You get cut off in traffic. The wrong person gets your promotion. The divorce settlement costs you your dreams and you weren't at fault. The reaction in us is automatic. Without trying, adrenalin pumps through the stomach like a breach in a dam.
If allowed to continue, sleep is lost as well as appetite and the effects on physical health take a toll. Studies show a high percentage of physical maladies are stress related.
When an injustice festers, the mind becomes preoccupied with the details. The incident is replayed over and over in the memory stirring up more inner turmoil with each rerun. The torment is irresistible. Some turn to medication. Others seek therapy. Some buy a gun. Some hire out the execution of their boiling vengeance falsely thinking the payback is worth it.
This involuntary reaction to injustice is called “wrath” in the Bible. The “fall” and the intrusion of sin into God’s creation accounts for something so contrary to the original paradise we were made for. Our natural inclination, this “present evil world” and “the god of this world” encourages wrath and taking vengeance into our own hands. Our maker does not.
“Vengeance is mine says the Lord” tells us why we can't handle it.
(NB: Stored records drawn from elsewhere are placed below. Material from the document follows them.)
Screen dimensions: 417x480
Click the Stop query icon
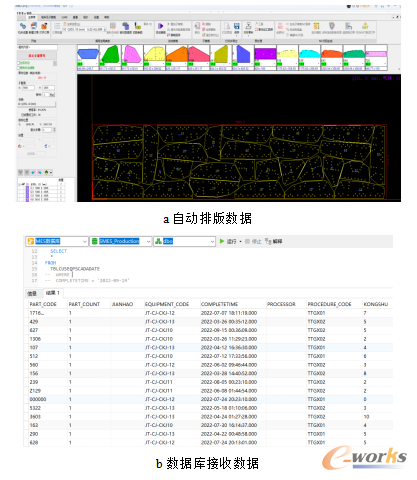click(247, 241)
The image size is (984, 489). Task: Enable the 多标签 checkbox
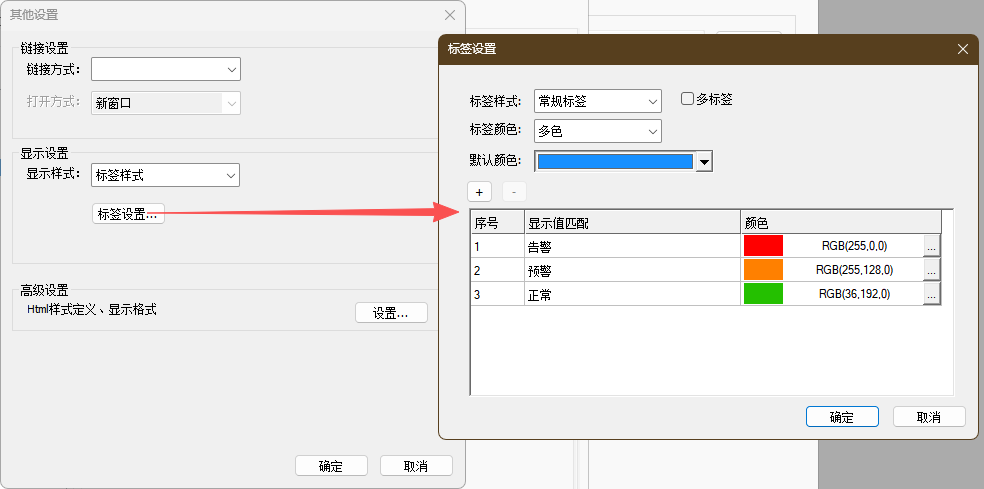[688, 99]
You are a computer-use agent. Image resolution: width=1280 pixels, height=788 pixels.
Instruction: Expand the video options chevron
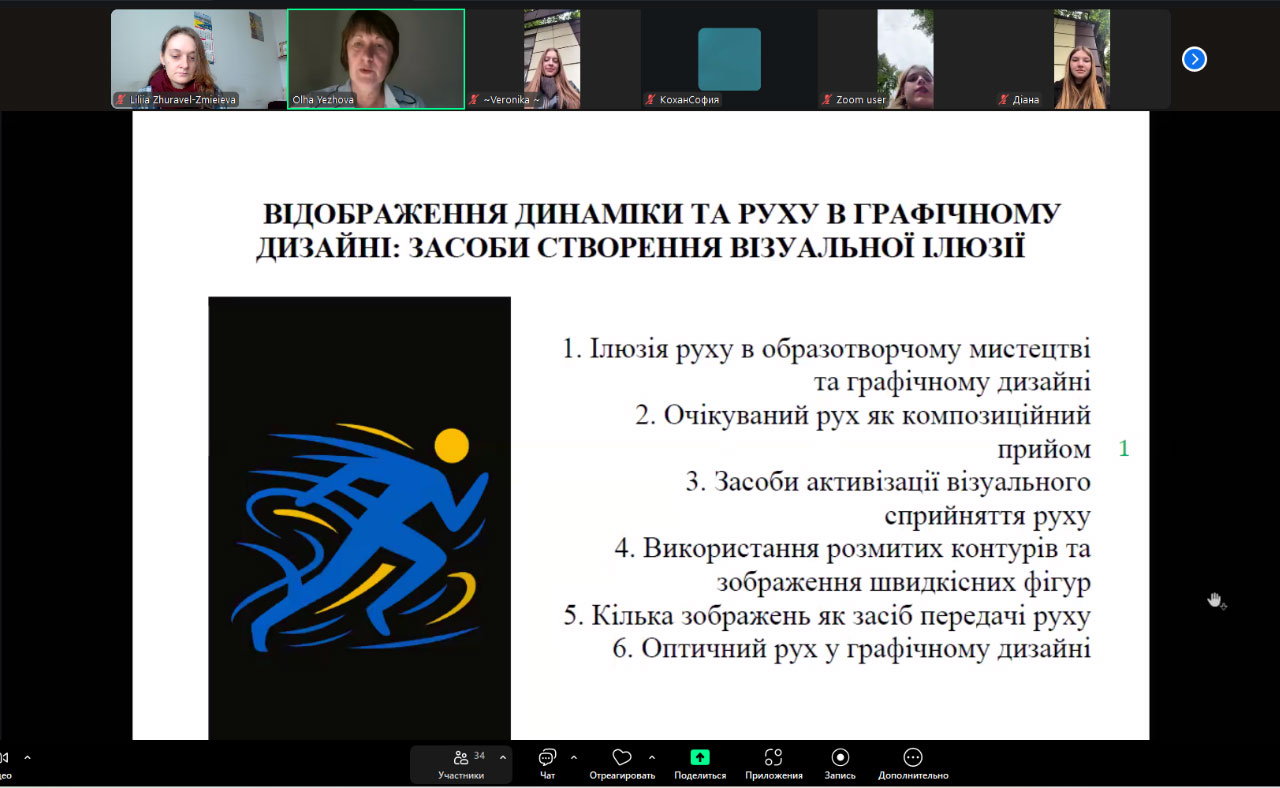(x=27, y=758)
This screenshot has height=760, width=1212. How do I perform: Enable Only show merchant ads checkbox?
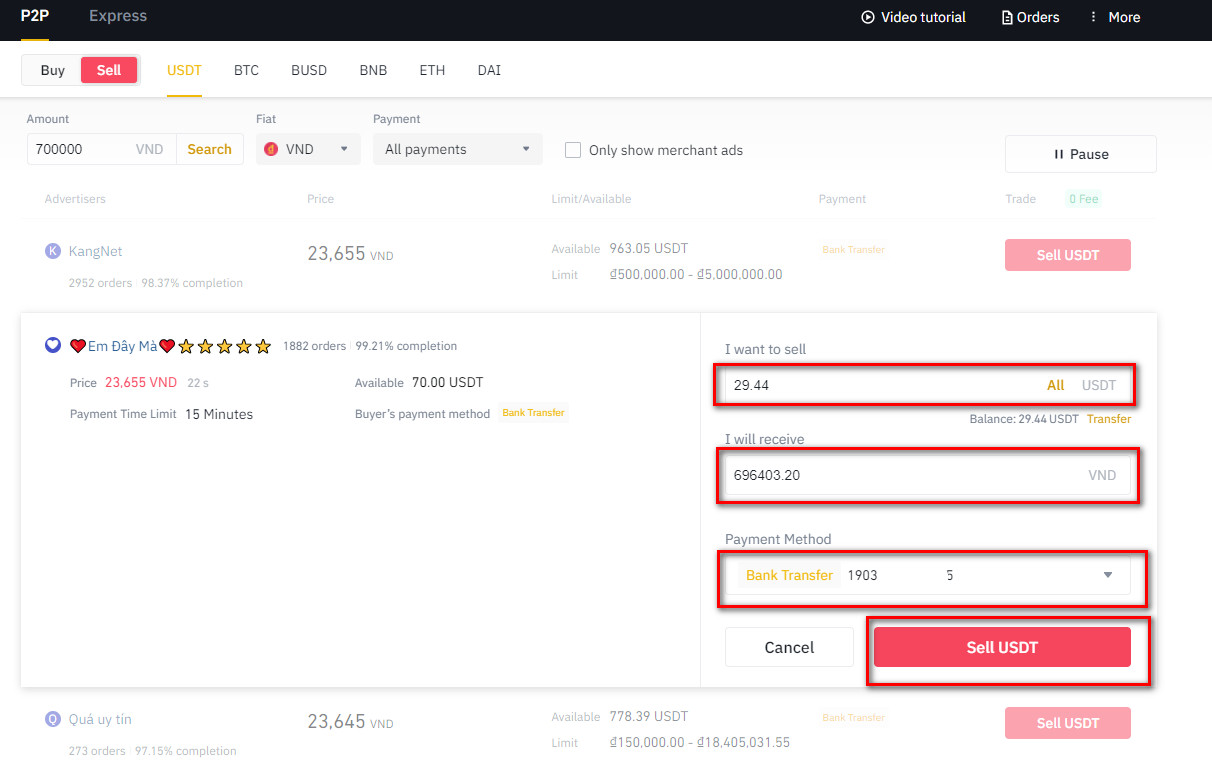pyautogui.click(x=573, y=150)
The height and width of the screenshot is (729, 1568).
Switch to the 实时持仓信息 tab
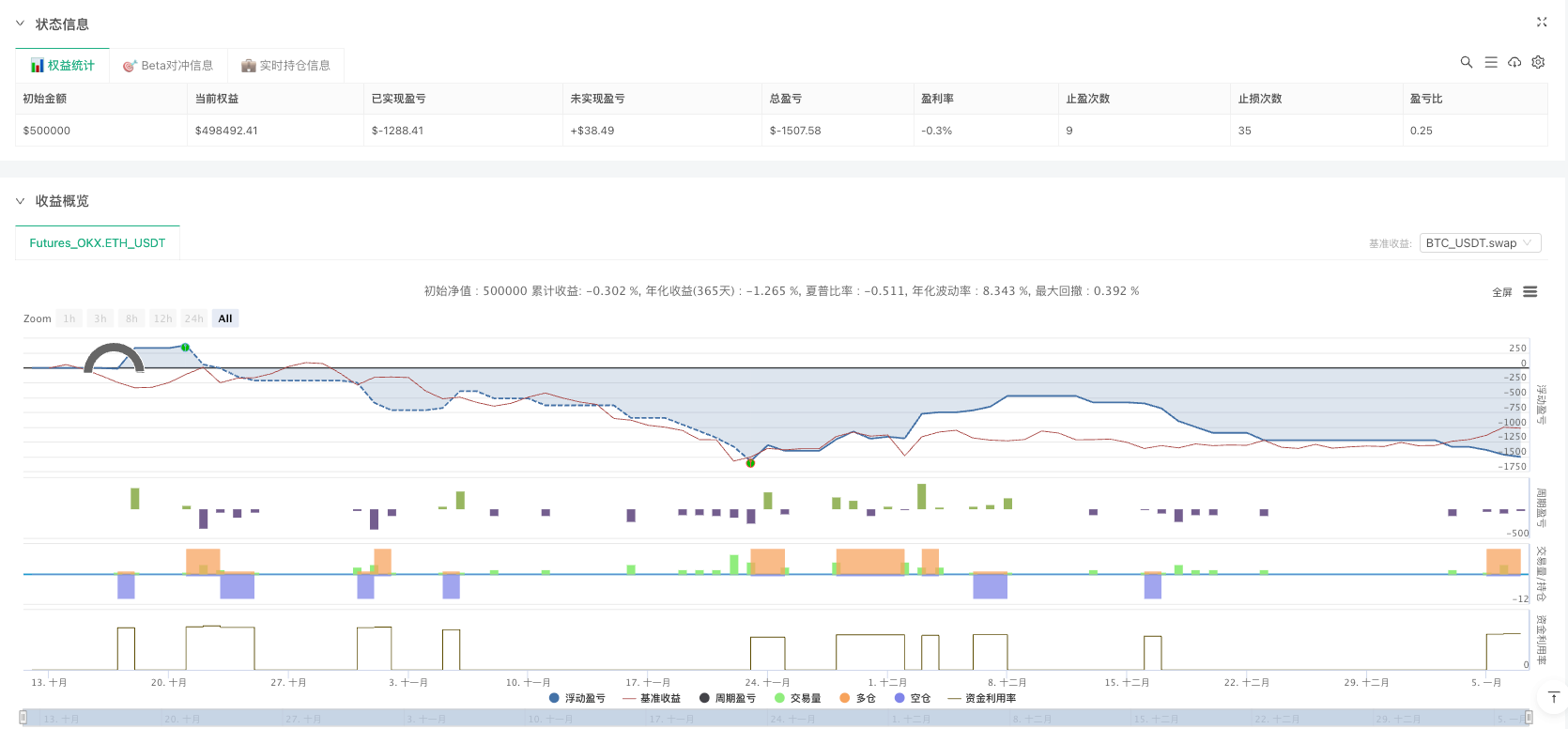point(285,66)
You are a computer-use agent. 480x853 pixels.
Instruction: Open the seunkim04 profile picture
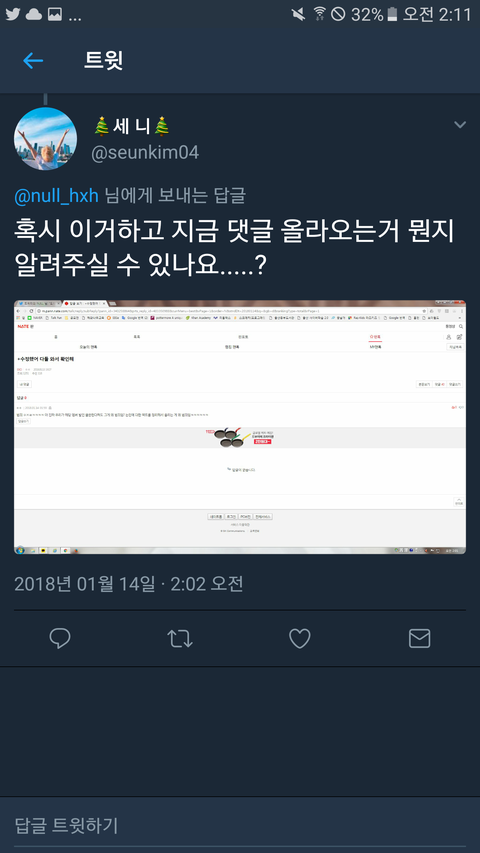45,139
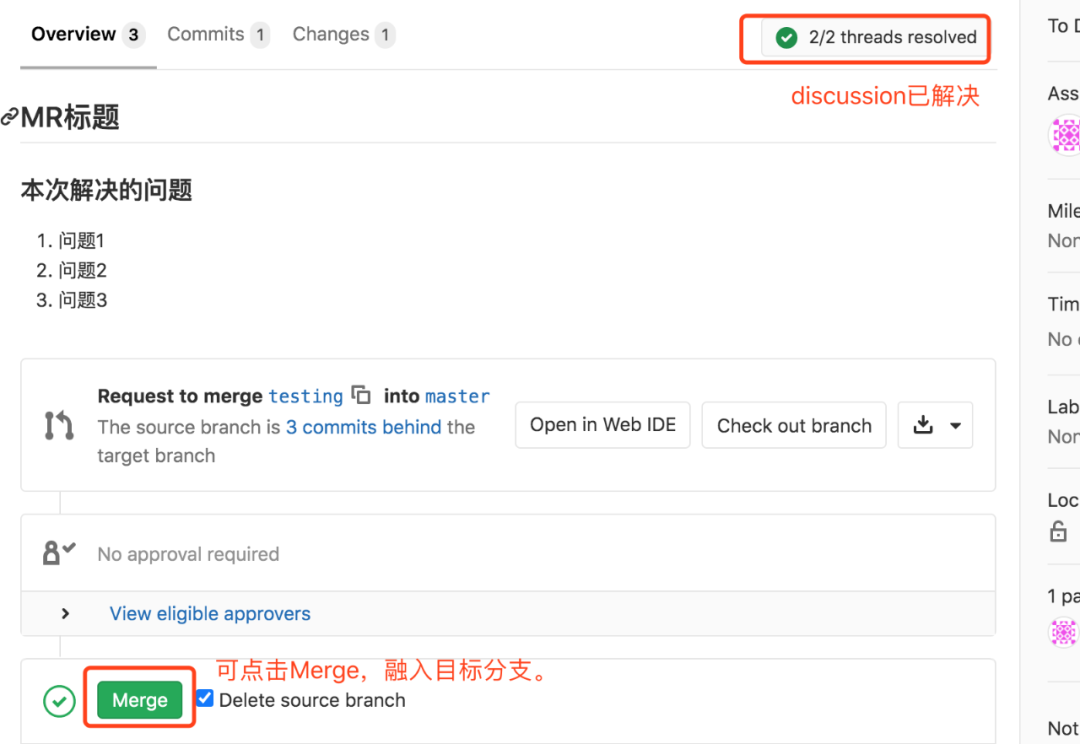Image resolution: width=1080 pixels, height=744 pixels.
Task: Click the Open in Web IDE button
Action: click(x=602, y=425)
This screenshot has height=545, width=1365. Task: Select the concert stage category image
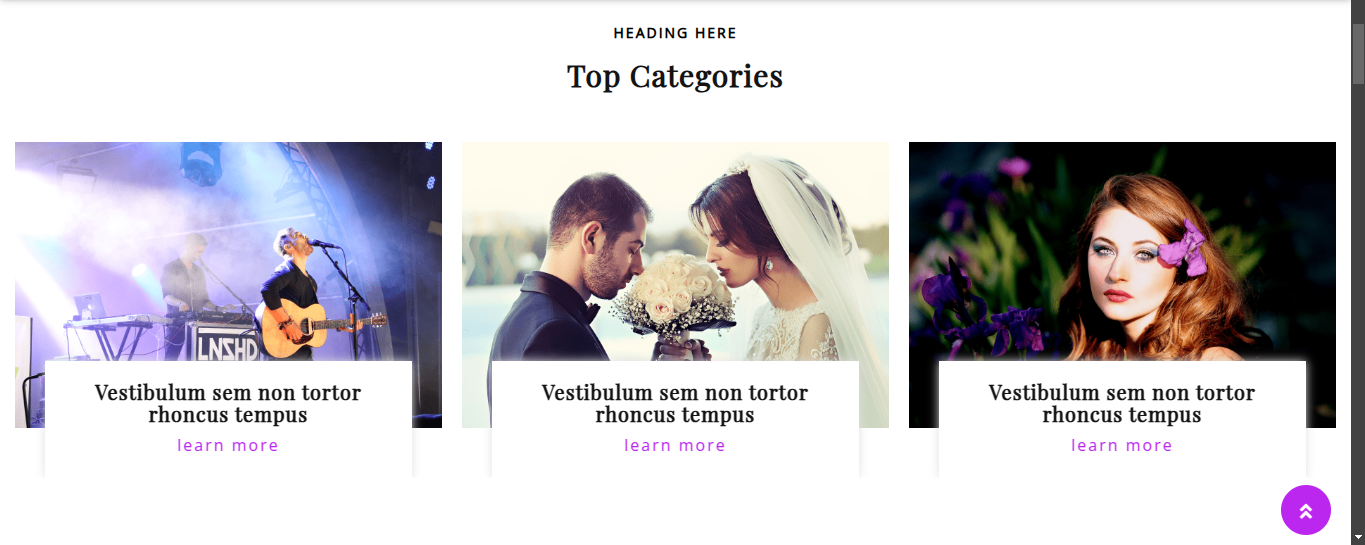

It's because it's not our responsibility.
At the same time, this well-known passage from Romans 12:19 gives the solution to the challenge of injustice: “Never take your own revenge ... but leave room for the wrath of God, ‘ … I will repay’ says the Lord.” (NASB)
Saul's conversion to Paul was a fulfillment of this promise. And it shows us the solution to the inner turmoil of wrath. We can be sure those believers he was persecuting were praying for him diligently as Jesus instructed us to “pray for those who persecute you.” They stepped aside and gave place to God’s handling of the situation through prayer. Their hurt feelings were vented into the energies of those prayers.
The answer to those prayers was executed on the Damascus road when their demise was brought to his knees and made a willing bondservant to Christ and the very people he oppressed. No man or any earthly execution of vengeance could have done that. What the apostle ended up joyfully paying back to the church is incalculable. That’s God’s kind of payback. And we don’t have to hire it.
When giving his acceptance speech for his heavenly Crown, I can imagine Paul thanking those who had left room for God’s mighty hand rather than taking matters into their own hands. I imagine those very hands sounding enthusiastic thunderous applause.
God is committed to taking care of all payback for us, but only if we get out of the way and let Him do what we already know we can't handle.